— Stated goal 1 —
In the listing, rewrite the lines from the line with "The image size is (1193, 626)." up to and including the line with "Action: [72, 432]", swapping "Expand" for "Open" and leaving everything else untouched.
___ Document segment
Major Augustin Schramm (March 2, 1907 in Liberec – May 27, 1948 in Prague) was an ethnic German Czechoslovak communist professional and NKVD agent. He was a member of the Central Committee of the Communist Party of Czechoslovakia (KSČ) in 1930s. During World War II Schramm was a political commissar (rank of major) at a training school for partisan parachuters in the USSR, and after the war he was Head of the Partisans‘ Affair Department at KSČ HQ, and at Czechoslovakian Ministry of Defence too, and co-ordinator of his own intelligence network.
______
___ Data records
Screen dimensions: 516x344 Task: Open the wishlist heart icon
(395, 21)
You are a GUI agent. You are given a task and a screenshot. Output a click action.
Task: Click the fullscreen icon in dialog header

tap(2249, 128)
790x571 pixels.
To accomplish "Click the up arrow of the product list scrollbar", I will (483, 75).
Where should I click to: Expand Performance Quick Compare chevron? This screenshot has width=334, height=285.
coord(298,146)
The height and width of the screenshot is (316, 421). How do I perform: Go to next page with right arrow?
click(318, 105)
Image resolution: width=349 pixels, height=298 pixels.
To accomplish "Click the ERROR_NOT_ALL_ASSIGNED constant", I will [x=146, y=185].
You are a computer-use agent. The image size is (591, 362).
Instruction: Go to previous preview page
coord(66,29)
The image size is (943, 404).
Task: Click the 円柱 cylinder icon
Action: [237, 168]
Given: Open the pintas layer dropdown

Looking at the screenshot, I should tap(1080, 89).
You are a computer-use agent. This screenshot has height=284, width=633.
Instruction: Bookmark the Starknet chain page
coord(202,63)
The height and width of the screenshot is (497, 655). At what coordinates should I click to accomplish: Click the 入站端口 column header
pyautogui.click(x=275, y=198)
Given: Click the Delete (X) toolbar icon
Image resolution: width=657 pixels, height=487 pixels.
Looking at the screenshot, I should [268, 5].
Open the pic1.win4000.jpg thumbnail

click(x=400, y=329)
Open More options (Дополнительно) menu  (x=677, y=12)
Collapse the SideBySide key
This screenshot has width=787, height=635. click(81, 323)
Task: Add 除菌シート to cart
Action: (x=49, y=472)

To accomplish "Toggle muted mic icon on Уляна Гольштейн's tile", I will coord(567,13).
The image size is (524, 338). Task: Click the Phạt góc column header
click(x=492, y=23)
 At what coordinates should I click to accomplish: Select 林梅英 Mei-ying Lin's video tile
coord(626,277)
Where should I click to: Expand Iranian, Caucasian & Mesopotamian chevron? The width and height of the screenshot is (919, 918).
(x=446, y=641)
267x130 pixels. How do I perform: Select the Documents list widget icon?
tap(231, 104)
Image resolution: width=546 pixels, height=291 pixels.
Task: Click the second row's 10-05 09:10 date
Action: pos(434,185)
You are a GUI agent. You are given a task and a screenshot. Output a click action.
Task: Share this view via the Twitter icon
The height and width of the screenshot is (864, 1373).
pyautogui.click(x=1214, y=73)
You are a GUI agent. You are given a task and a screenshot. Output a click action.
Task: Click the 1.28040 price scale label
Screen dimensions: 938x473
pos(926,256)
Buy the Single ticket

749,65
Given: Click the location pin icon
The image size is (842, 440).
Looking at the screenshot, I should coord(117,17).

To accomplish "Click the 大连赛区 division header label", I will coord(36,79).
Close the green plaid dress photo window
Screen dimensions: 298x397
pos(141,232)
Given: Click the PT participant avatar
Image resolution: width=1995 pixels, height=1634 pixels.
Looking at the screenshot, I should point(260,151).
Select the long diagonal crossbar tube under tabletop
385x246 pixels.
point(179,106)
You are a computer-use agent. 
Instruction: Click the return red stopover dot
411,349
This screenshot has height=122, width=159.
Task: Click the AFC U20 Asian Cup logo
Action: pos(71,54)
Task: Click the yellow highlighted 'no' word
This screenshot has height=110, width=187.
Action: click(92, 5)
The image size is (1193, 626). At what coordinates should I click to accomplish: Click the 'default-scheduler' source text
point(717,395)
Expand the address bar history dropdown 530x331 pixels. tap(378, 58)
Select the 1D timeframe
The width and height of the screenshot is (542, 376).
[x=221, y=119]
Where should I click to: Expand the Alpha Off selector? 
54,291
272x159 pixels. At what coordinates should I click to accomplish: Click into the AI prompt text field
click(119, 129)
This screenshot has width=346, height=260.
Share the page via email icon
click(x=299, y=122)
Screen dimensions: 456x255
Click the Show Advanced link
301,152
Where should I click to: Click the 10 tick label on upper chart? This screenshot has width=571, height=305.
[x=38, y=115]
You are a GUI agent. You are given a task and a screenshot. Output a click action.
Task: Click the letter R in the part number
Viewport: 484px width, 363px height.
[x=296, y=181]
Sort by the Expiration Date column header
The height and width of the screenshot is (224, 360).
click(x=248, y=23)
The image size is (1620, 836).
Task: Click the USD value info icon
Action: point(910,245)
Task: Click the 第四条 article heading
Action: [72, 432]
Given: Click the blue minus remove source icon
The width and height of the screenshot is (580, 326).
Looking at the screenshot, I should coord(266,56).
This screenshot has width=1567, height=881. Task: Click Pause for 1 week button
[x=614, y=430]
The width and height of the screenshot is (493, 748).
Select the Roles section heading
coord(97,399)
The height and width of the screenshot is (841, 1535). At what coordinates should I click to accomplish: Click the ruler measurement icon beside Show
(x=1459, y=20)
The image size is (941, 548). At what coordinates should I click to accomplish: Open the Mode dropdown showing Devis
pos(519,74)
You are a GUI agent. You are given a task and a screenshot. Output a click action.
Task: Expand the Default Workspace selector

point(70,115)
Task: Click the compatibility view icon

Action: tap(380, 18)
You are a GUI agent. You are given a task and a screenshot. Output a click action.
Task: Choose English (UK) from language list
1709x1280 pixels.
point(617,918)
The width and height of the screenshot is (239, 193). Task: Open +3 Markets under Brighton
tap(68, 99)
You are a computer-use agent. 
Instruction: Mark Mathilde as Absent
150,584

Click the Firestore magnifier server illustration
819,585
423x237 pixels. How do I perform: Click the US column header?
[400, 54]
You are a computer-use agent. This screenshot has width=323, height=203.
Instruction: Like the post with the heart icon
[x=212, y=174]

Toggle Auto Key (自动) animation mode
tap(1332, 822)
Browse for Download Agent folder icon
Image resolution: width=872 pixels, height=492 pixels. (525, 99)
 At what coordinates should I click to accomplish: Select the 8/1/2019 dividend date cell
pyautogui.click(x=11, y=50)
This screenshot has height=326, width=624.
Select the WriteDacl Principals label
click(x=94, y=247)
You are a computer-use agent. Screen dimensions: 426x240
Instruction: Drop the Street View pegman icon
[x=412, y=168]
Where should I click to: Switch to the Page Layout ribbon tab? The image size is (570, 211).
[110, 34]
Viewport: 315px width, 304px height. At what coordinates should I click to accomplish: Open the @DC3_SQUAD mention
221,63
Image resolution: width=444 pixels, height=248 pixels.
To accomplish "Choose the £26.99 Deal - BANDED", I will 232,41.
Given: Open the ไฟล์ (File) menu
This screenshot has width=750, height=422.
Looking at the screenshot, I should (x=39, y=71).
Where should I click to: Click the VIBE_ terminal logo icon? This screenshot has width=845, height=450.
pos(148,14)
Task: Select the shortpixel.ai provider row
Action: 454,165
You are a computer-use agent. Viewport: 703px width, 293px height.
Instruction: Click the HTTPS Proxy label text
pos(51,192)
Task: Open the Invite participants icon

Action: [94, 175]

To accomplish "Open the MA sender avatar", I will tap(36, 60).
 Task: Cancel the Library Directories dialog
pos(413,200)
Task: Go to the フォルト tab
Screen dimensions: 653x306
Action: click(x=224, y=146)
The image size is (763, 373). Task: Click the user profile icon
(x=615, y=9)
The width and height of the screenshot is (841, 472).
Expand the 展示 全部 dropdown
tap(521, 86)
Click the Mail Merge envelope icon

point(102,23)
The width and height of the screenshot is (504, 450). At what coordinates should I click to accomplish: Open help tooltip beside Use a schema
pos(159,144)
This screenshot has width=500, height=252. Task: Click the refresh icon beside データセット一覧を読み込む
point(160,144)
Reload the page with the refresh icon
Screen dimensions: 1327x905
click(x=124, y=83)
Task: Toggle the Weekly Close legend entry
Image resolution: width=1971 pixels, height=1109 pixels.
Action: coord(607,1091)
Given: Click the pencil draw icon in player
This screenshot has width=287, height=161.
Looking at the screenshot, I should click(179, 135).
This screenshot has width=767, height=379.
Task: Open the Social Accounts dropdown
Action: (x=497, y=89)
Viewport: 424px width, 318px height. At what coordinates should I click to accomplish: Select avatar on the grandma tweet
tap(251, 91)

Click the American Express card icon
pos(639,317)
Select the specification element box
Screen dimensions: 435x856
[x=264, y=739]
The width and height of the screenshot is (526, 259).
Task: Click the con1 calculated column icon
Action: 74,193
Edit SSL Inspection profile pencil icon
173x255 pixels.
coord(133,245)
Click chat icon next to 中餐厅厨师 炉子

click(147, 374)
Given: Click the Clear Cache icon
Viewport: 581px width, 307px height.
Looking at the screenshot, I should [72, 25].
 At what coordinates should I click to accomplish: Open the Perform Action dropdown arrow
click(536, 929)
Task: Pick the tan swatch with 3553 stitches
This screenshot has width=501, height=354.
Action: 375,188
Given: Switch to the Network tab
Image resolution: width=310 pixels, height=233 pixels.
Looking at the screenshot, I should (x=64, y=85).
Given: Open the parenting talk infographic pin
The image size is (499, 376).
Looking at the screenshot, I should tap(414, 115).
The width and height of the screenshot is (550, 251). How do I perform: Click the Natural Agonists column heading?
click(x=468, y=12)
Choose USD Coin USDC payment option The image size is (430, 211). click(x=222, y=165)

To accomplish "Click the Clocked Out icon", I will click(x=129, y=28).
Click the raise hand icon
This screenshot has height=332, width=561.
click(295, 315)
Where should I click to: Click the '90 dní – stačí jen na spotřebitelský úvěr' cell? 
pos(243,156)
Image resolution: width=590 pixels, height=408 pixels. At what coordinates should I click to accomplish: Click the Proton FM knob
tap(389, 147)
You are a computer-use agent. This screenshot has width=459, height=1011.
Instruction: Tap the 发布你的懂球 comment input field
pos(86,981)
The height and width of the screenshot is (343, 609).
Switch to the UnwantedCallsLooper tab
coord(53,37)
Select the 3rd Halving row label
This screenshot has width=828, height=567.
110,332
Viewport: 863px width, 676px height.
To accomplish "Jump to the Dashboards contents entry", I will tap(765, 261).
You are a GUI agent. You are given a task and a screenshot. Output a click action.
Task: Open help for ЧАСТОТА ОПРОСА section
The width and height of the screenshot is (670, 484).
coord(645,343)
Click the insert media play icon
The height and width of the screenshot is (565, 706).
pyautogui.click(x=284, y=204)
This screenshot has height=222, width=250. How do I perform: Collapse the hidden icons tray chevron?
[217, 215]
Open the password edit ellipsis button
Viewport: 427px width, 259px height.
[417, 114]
______
— Stated goal 2 —
Answer these questions from the passage on Augustin Schramm:
(a) In what city was he born?
(b) What rank did he hold as a political commissar during World War II?
(c) Of which party's Central Committee was he a member in the 1930s?

— Correct response 1 —
The image size is (1193, 626). At what coordinates should I click to accomplish: Click the 'default-scheduler' source text
point(717,395)
Open the address bar history dropdown 530x331 pixels. tap(378, 58)
Select the 1D timeframe
The width and height of the screenshot is (542, 376).
[x=221, y=119]
Where should I click to: Open the Alpha Off selector? 
54,291
272x159 pixels. At what coordinates should I click to accomplish: Click into the AI prompt text field
click(119, 129)
This screenshot has width=346, height=260.
Share the page via email icon
click(x=299, y=122)
Screen dimensions: 456x255
Click the Show Advanced link
301,152
Where should I click to: Click the 10 tick label on upper chart? This screenshot has width=571, height=305.
[x=38, y=115]
You are a GUI agent. You are given a task and a screenshot. Output a click action.
Task: Click the letter R in the part number
Viewport: 484px width, 363px height.
[x=296, y=181]
Sort by the Expiration Date column header
The height and width of the screenshot is (224, 360).
click(x=248, y=23)
The image size is (1620, 836).
Task: Click the USD value info icon
Action: point(910,245)
Task: Click the 第四条 article heading
Action: [72, 432]

— Correct response 2 —
(a) Liberec
(b) Major
(c) The Communist Party of Czechoslovakia (KSČ)